Loin d’être une étape décisive dans la concrétisation du changement tant « chanté » par le Président et tant attenté par les Algériens, la révision de la Constitution sera une énième période de « drible politique ». Le changement participera de l’illusion et l’Algérie n’en finira pas avec ses problèmes socio-économiques, avec l’érosion des valeurs vertueuses,  avec la rapine et les manœuvres de neutralisation du champ politique.

En choisissant le passage en force via la « non-démocratique » procédure d’adoption parlementaire, la révision de la Constitution ne sonnera pas l’heure de l’État civil tant vanté et ne créera pas les conditions de restauration de la confiance.
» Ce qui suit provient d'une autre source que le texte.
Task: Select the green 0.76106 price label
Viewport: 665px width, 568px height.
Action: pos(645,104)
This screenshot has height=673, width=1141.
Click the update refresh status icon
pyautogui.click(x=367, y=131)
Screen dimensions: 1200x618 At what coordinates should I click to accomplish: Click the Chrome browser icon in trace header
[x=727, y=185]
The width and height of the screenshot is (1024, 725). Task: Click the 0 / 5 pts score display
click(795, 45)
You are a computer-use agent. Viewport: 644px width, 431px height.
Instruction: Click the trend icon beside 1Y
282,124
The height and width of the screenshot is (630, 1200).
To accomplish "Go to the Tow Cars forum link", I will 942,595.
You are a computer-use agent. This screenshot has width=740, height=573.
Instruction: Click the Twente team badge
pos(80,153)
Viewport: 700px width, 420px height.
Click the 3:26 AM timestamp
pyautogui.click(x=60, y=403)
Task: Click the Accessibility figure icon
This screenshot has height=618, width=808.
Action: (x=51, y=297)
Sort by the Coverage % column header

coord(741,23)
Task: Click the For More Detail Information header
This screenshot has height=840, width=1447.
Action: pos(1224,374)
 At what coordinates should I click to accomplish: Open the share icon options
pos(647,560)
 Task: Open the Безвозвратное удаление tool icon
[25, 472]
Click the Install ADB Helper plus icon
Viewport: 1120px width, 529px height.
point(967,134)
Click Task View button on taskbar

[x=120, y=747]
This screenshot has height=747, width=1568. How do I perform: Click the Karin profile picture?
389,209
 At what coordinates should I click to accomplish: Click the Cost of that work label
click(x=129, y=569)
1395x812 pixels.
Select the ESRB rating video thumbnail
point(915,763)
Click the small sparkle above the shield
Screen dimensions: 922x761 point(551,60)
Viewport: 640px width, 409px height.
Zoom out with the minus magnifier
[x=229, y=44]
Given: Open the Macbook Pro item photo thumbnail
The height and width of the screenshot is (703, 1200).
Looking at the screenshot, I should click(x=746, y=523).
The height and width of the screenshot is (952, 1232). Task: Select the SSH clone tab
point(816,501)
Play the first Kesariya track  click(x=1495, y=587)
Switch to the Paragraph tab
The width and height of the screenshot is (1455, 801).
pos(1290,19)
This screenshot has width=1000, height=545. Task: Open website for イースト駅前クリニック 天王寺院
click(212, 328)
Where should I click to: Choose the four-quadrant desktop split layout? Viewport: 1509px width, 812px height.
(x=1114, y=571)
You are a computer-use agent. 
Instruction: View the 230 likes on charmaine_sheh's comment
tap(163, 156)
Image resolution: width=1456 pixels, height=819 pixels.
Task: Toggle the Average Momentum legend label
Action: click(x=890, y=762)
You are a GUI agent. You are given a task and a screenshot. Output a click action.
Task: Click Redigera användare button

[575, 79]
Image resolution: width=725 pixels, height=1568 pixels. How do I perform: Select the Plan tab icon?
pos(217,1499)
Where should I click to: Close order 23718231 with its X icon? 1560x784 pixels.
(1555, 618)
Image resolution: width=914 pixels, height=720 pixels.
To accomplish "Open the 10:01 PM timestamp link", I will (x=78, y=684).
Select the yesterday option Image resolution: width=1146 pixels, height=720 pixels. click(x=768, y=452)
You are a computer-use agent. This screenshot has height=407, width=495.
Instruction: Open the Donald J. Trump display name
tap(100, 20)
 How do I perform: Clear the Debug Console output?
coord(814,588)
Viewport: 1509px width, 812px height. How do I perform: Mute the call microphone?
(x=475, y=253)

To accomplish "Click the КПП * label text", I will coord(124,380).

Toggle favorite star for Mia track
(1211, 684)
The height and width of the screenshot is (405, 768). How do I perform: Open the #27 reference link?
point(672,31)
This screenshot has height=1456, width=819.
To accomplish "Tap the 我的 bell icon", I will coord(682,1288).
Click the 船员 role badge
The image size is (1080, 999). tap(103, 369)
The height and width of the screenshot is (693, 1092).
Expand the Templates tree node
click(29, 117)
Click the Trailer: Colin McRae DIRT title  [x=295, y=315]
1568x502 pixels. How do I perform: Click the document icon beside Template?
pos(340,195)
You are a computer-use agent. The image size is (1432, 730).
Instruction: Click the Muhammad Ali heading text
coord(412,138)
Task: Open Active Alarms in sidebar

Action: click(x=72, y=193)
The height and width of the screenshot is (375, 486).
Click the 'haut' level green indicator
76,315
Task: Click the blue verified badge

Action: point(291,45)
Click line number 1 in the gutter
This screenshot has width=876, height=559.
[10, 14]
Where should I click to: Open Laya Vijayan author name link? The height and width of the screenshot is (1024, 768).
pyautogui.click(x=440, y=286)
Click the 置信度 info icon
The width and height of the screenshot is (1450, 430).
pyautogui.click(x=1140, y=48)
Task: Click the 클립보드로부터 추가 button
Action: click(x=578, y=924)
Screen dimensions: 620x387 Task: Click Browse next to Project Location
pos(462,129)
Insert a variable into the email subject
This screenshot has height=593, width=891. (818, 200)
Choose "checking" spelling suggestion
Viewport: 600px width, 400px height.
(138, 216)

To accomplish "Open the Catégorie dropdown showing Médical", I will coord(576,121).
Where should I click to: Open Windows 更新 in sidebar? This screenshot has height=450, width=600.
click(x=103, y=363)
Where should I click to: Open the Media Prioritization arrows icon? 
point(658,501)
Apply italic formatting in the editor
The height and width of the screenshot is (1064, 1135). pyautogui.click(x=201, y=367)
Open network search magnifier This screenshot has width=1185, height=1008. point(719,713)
Bien au contraire, c’est la crise de confiance qui finira par s’ancrer irrémédiablement dans la maison Algérie, par la faute d’un exécutif peu respectueux pour la Loi fondamentale, les institutions de la République et les hommes en charge des organes de l’État. L’illusoire révision constitutionnelle bouclée, l’entourage du Président continuera de « vibrer » pour son projet « national » : le maintien au pouvoir, la poursuite de l’ « enlèvement » de l’État et la vengeance contre tous ceux qui ne partagent pas les idées et « projets » de la « fratrie ».

Vendue par la « fratrie » et la cohorte de laudateurs comme un tournant majeur vers des lendemains meilleurs, la révision constitutionnelle accouchera, au contraire, d’entraves à l’avènement de ce futur d’espérance. Très vite, les Algériens réaliseront que rien ne change et rien ne changera car l’Exécutif , ses mœurs et sa manière de concevoir la politique et la gestion de la vie publique  n’auront pas changé.

La résolution des problèmes de l’Algérie relève moins d’une partielle révision  constitutionnelle que de la neutralisation de pratiques politiques et immorales instaurées par une « fratrie » qui fait tout pour réduire les institutions de l’État à un simple décor. Une « fratrie » qui mène l’Algérie vers l’explosion. Les périls sont si pesants que d’aucuns parmi les observateurs prédisent le pire des évolutions. Ils redoutent la prochaine rentrée centrale, y voient un moment jalonné d’incertitudes et vont jusqu’à prévoir que le Président n’aille pas au bout de son quatrième mandat. La faute, arguent-ils, à une révision constitutionnelle qui n’aura pas imprimé une dynamique mais planté un décor jamais vu dans l’histoire institutionnelle du pays : un pays placé entre les mains d’une « fratrie ».